(DATA RECORDS Opens)

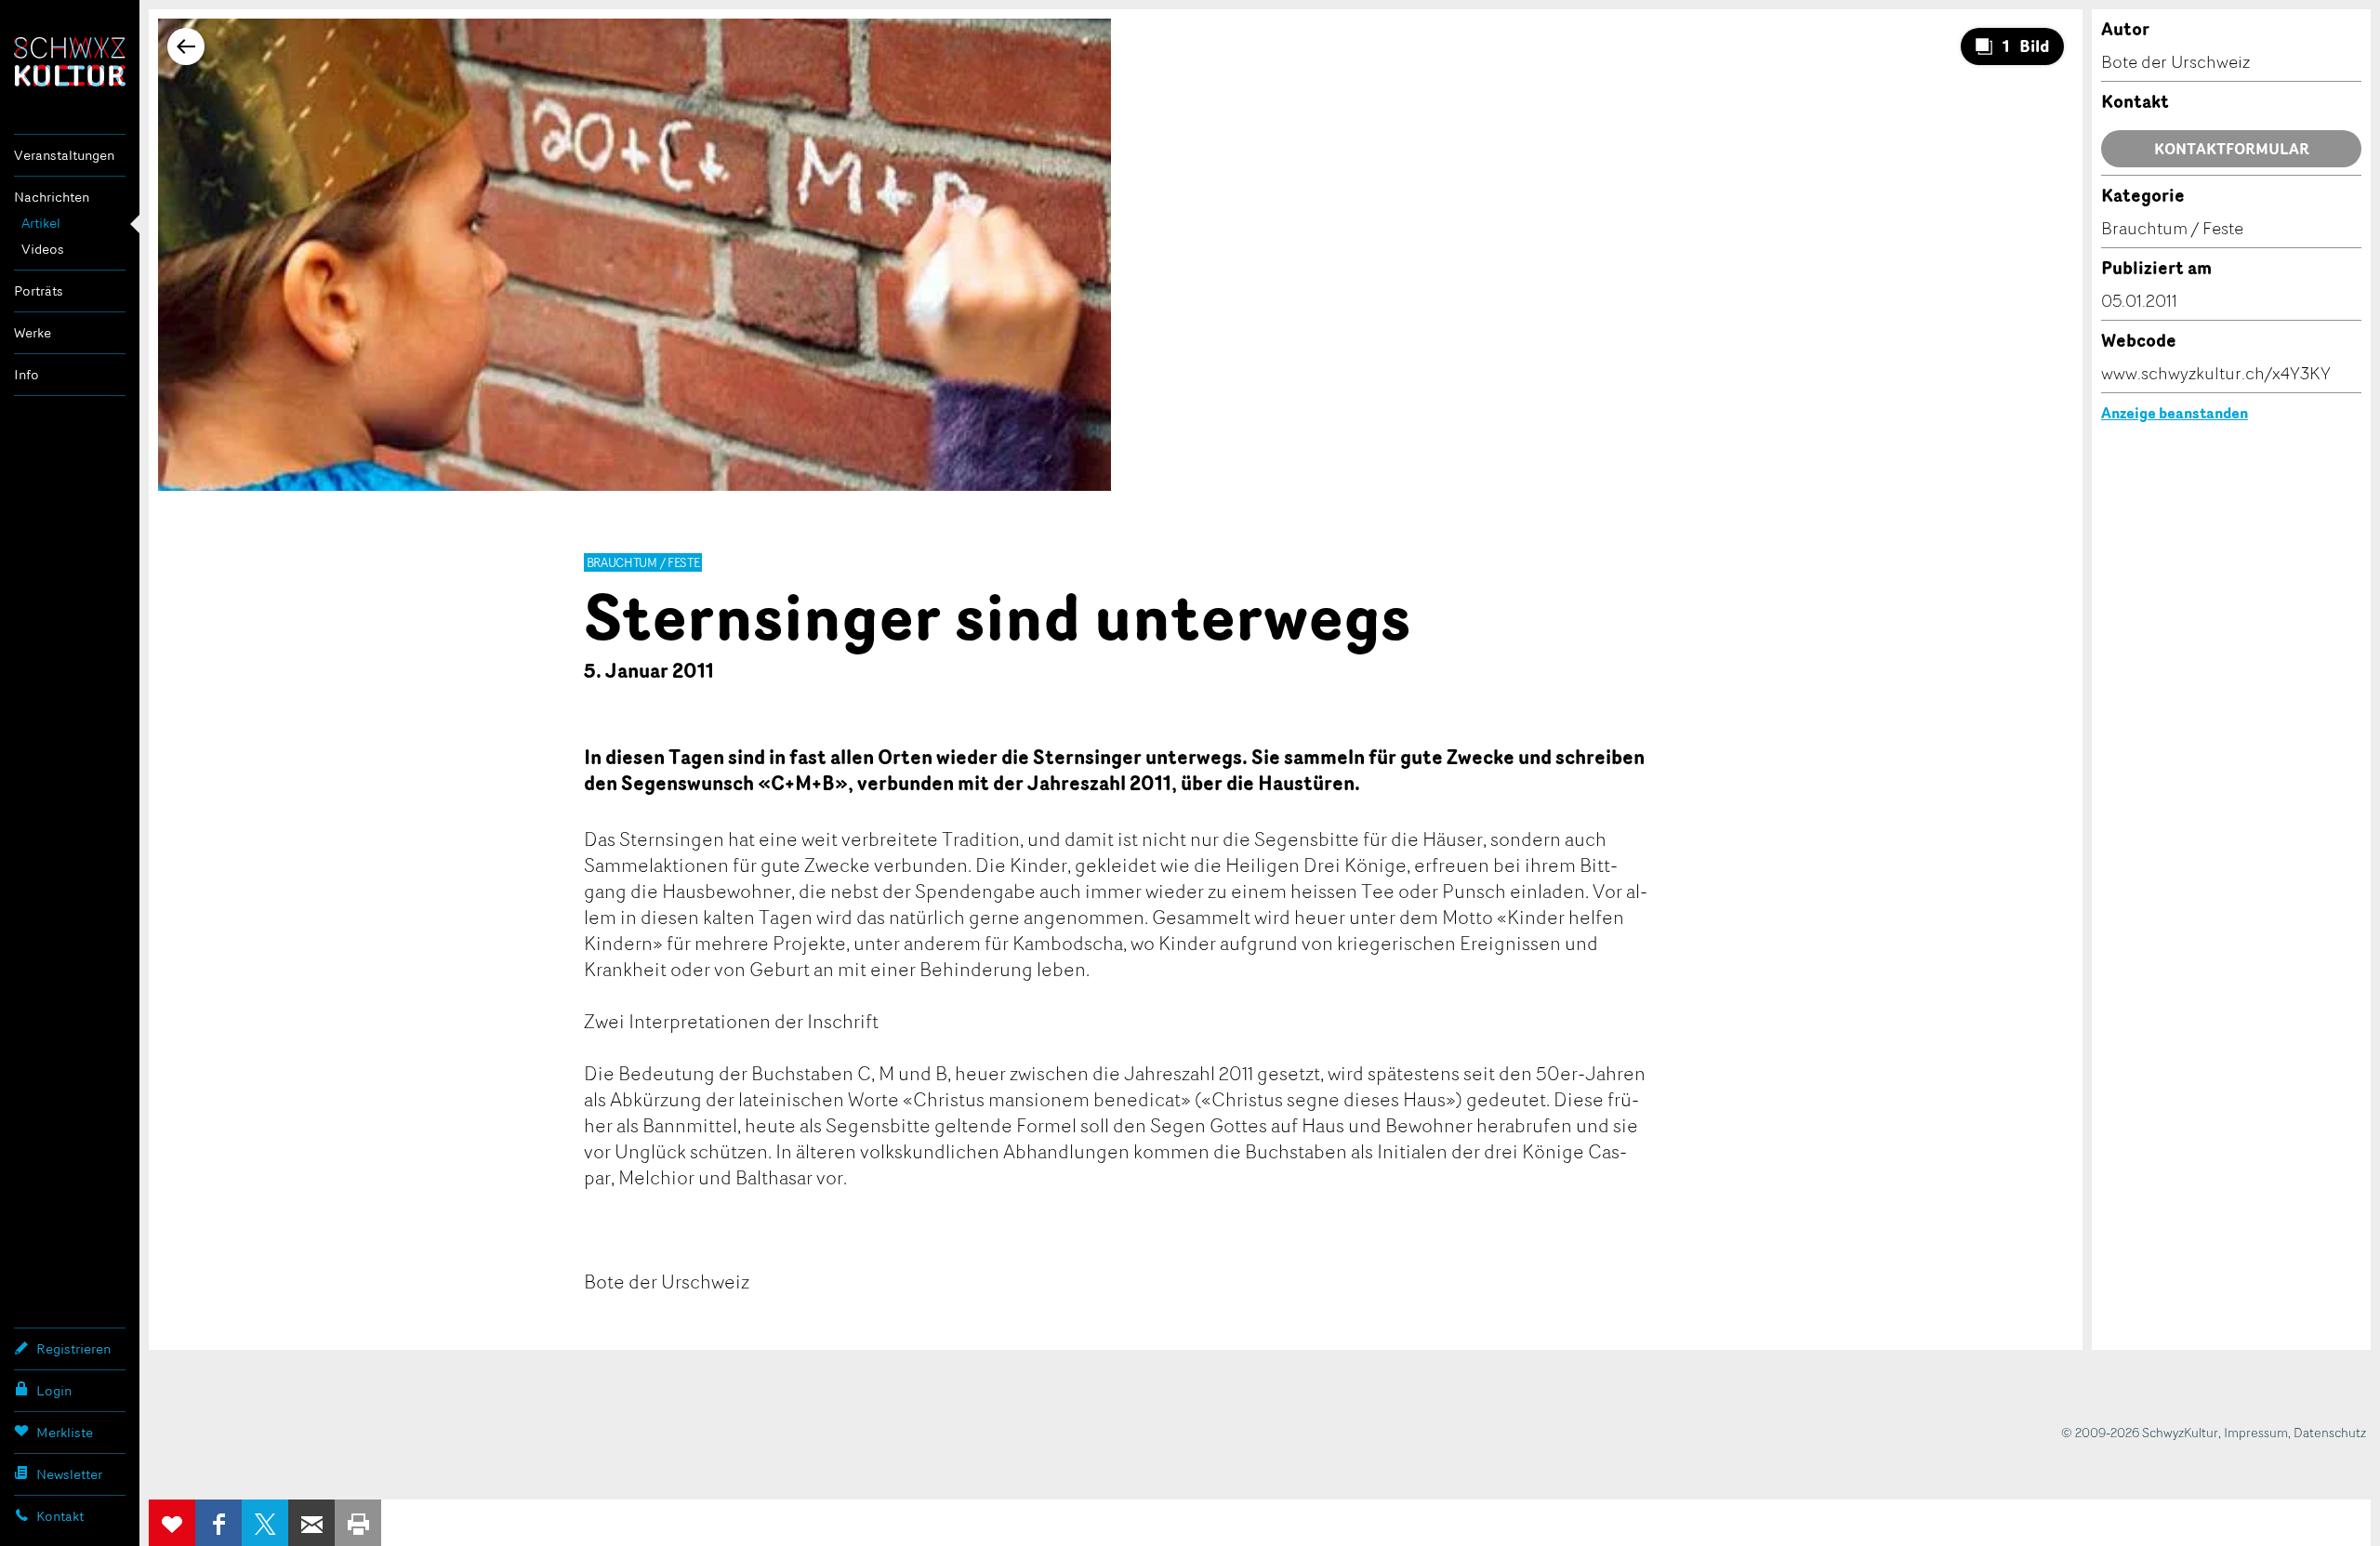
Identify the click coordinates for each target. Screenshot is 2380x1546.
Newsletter (69, 1474)
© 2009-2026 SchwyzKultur (2139, 1432)
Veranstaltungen (64, 155)
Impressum (2256, 1432)
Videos (42, 248)
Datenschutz (2330, 1432)
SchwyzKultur (70, 62)
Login (54, 1390)
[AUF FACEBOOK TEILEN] (218, 1523)
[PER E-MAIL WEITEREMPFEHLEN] (311, 1523)
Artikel (40, 222)
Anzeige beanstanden (2174, 413)
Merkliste (64, 1432)
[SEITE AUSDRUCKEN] (358, 1523)
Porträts (38, 290)
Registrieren (73, 1348)
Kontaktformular (2231, 149)
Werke (32, 332)
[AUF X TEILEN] (265, 1523)
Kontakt (60, 1516)
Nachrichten (51, 196)
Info (26, 374)
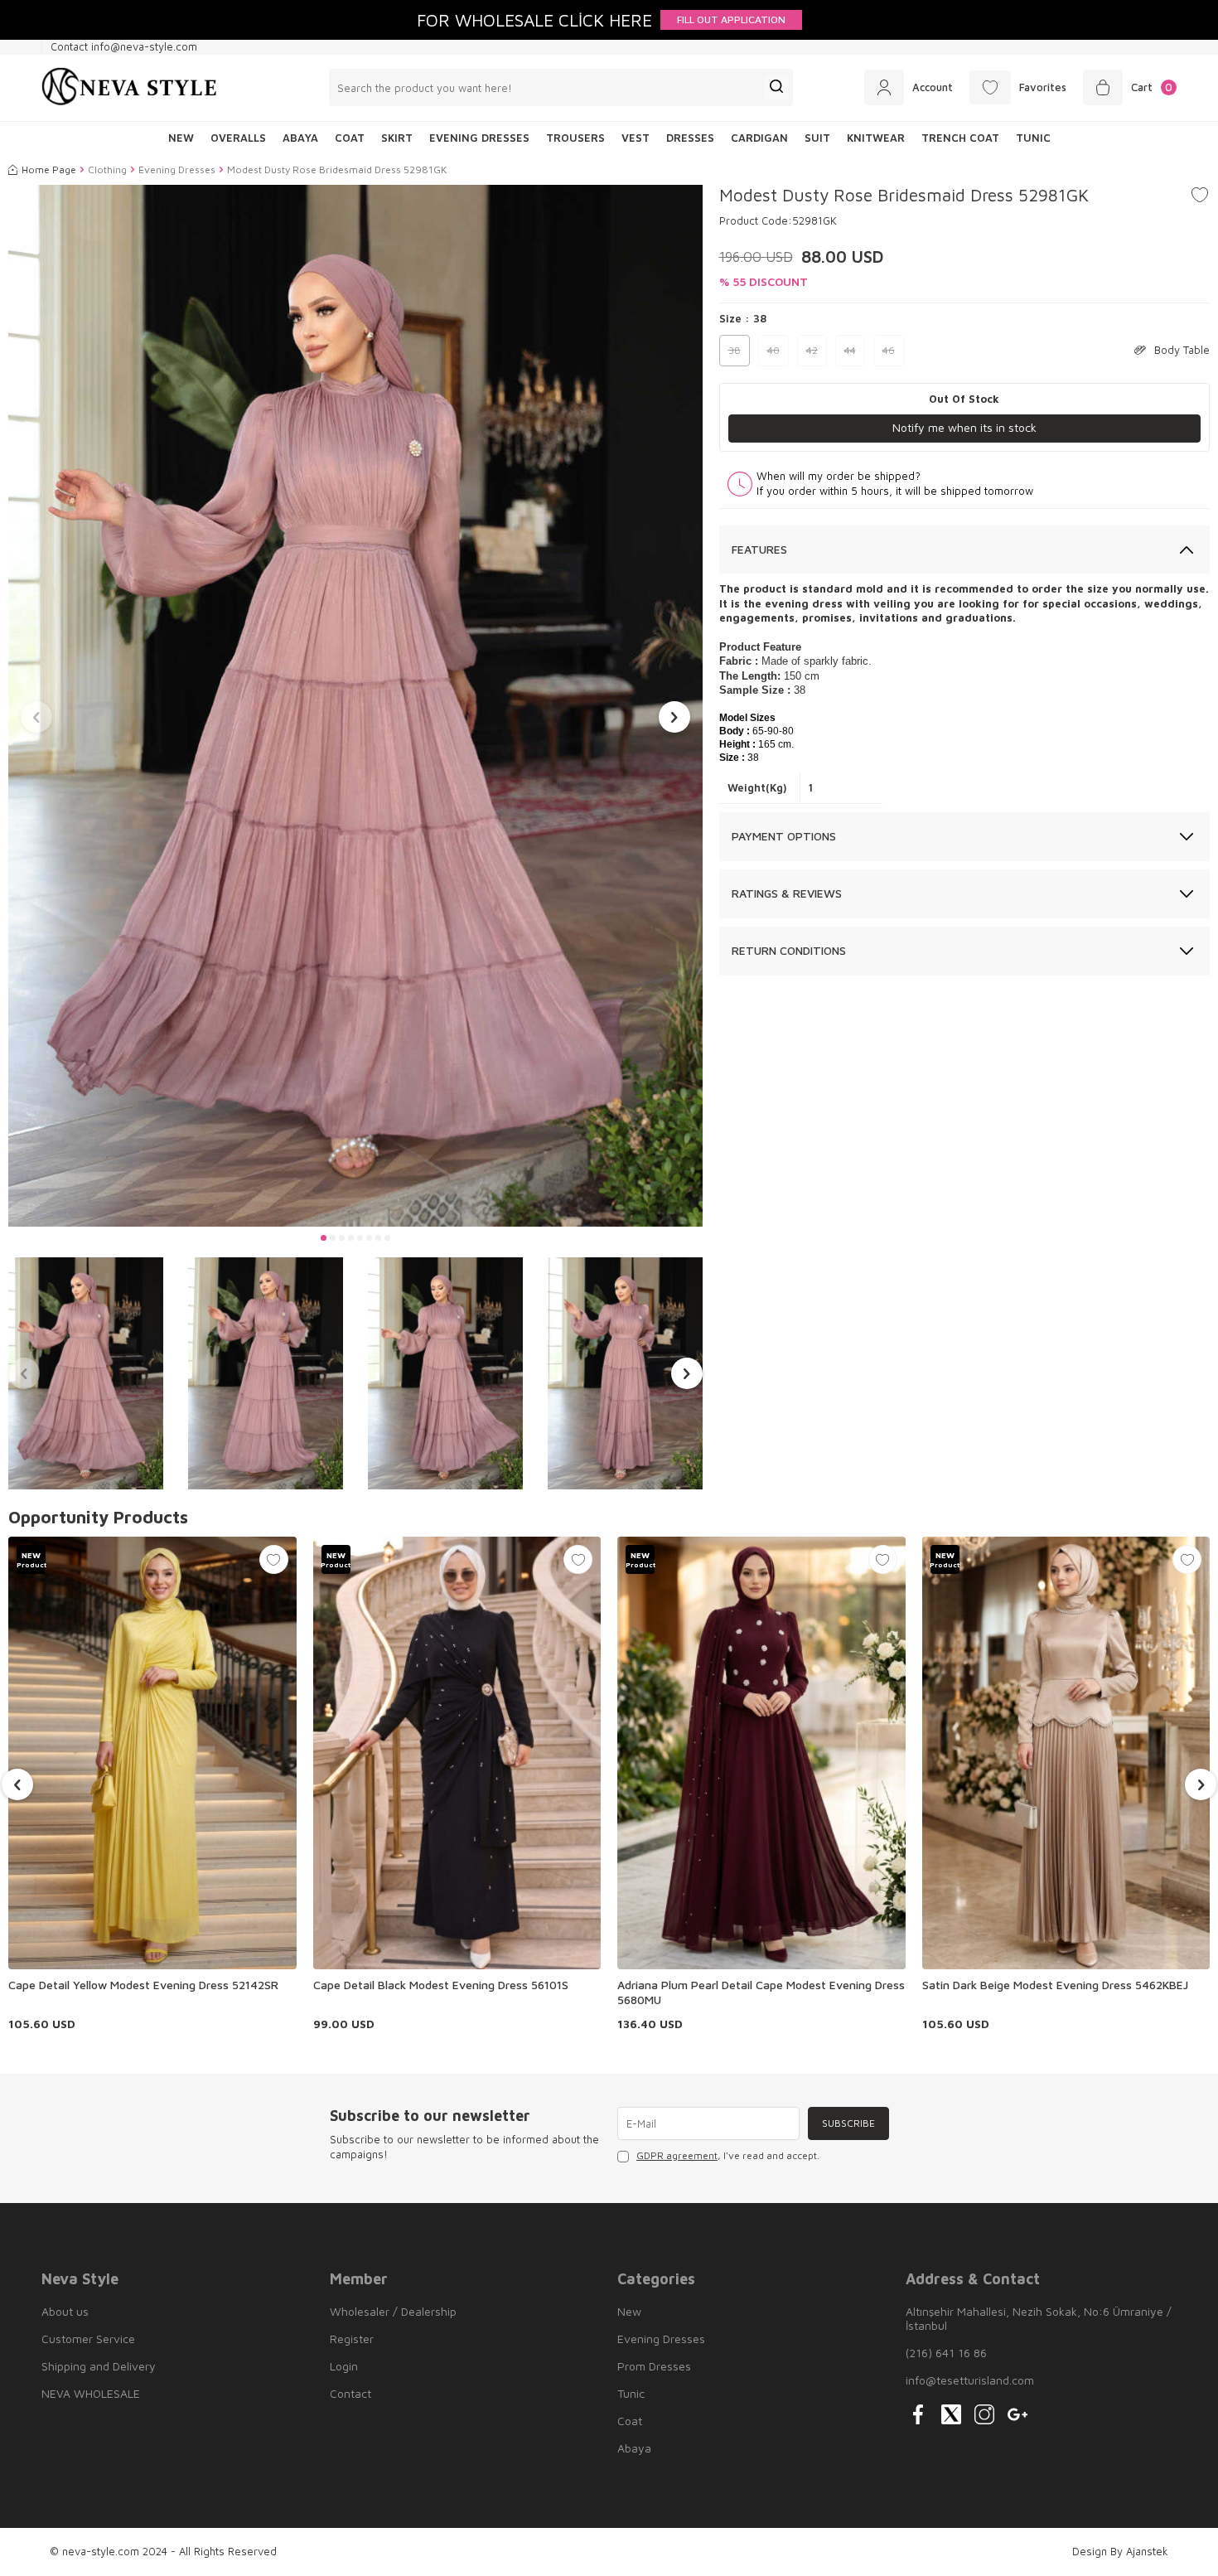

(DATA RECORDS Closes)

### INSTRUCTIONS FOR THE TASK:
Find the line with "Videos (42, 248)". Return it and each line after it through the end of the data, exactly, without pictures.

### ANSWER TO THE EXERCISE:
Videos (42, 248)
Datenschutz (2330, 1432)
SchwyzKultur (70, 62)
Login (54, 1390)
[AUF FACEBOOK TEILEN] (218, 1523)
[PER E-MAIL WEITEREMPFEHLEN] (311, 1523)
Artikel (40, 222)
Anzeige beanstanden (2174, 413)
Merkliste (64, 1432)
[SEITE AUSDRUCKEN] (358, 1523)
Porträts (38, 290)
Registrieren (73, 1348)
Kontaktformular (2231, 149)
Werke (32, 332)
[AUF X TEILEN] (265, 1523)
Kontakt (60, 1516)
Nachrichten (51, 196)
Info (26, 374)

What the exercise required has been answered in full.